I emerged depleted from the windowless restroom wishing for cautionary tape to cover the door. I remembered back to my mother’s attempts to comfort me as a child when Psoriasis, my other incredibly sexy autoimmune skin disorder, left my body an eruption of red scaly patches, and a ripe canvas for the other children to pick on. “I wear glasses!” She’d said, “Everyone has their own things they wish they could change.” (Of course, just three years later I’d be saddled with a pair of my own prescription lenses.) Even as a child I knew glasses were far more socially acceptable than looking like a human pizza. But one thing was right about her dialogue. We are who we are, and people either accept us, or they don’t. 

And so came the explanations. The interconnections between the greasy ointment I rubbed into the small red patches on my limbs in the morning before pulling on clothes, and this weak stomach that reduces me to unspeakable actions. Carefully, I explained these things would never go away, there is no cure. Flinching, I promised this would be the first of many experiences dealing with my unruly immune system and its side effects. Then I braced myself for the response and subsequent pulling away, maybe not at first, but slowly, surely over time. A slow dwindling of texts and calls and visits until it was just me, alone in a bathroom, doubled over in pain and no one to love me.

But instead he said, “is that all ? Okay ” And we continued on with our day. And then we continued on with the day after that.  

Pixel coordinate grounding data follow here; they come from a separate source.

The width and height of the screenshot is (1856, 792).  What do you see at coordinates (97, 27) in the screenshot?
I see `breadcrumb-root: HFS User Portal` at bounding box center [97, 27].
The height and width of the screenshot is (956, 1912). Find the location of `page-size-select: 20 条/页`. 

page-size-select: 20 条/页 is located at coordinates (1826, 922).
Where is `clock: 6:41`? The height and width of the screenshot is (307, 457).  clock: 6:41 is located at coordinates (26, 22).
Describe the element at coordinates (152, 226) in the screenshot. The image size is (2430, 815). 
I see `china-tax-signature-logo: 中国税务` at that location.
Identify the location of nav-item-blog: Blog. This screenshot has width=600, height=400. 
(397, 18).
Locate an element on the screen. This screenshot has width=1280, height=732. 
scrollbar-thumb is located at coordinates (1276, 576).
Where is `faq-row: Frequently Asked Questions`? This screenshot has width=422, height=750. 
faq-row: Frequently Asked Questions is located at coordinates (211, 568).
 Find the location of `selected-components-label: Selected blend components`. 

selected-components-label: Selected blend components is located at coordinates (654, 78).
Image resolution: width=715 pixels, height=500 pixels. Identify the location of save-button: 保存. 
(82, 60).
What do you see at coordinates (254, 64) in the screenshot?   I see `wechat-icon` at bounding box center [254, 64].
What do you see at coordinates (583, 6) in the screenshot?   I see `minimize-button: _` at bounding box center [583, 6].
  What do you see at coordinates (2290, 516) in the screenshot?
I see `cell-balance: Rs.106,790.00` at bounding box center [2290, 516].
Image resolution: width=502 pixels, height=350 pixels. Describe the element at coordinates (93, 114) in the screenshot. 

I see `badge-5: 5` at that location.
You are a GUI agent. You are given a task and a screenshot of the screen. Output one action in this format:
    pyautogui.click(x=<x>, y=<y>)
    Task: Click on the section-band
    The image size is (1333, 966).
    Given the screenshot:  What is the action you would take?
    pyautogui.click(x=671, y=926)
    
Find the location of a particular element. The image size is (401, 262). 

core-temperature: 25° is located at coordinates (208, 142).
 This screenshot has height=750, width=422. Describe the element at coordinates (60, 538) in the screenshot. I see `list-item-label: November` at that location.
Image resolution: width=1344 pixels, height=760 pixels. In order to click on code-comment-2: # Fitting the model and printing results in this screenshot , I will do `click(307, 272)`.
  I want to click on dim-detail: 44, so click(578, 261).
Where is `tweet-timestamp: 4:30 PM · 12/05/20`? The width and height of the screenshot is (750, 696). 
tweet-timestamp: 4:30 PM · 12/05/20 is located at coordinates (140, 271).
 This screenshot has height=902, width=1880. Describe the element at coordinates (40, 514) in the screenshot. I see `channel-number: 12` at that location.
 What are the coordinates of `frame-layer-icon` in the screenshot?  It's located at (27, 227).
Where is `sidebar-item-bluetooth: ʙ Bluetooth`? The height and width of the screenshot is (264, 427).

Three years later we are married, living Uptown in the same apartment I was deathly afraid to use the bathroom in. He is beside me as I write this. Many times this husband of mine has rubbed my belly, ran a hot bath to soak in, brought tea in bed when my body is ravaged with the other effects of my IBS, which include extreme exhaustion, a fuzzy brain and achy limbs. Every few weeks he blends a new concoction of coconut oil and Shea butter and when I’m lucky, massages it into my skin when the weather turns and the dry patches flare. My health has given him ways to give to me, and has brought us close as partners, and best friends. We still eat brunch out, still share stories and dreams aloud, wake up to each other’s faces and laugh a whole lot. In fact, as I’m searching for a title for this piece he jokes, “shitty relationship?” Mystery is overrated. People either accept you, or they don’t. And as it turns out, I am still cool to him, after all.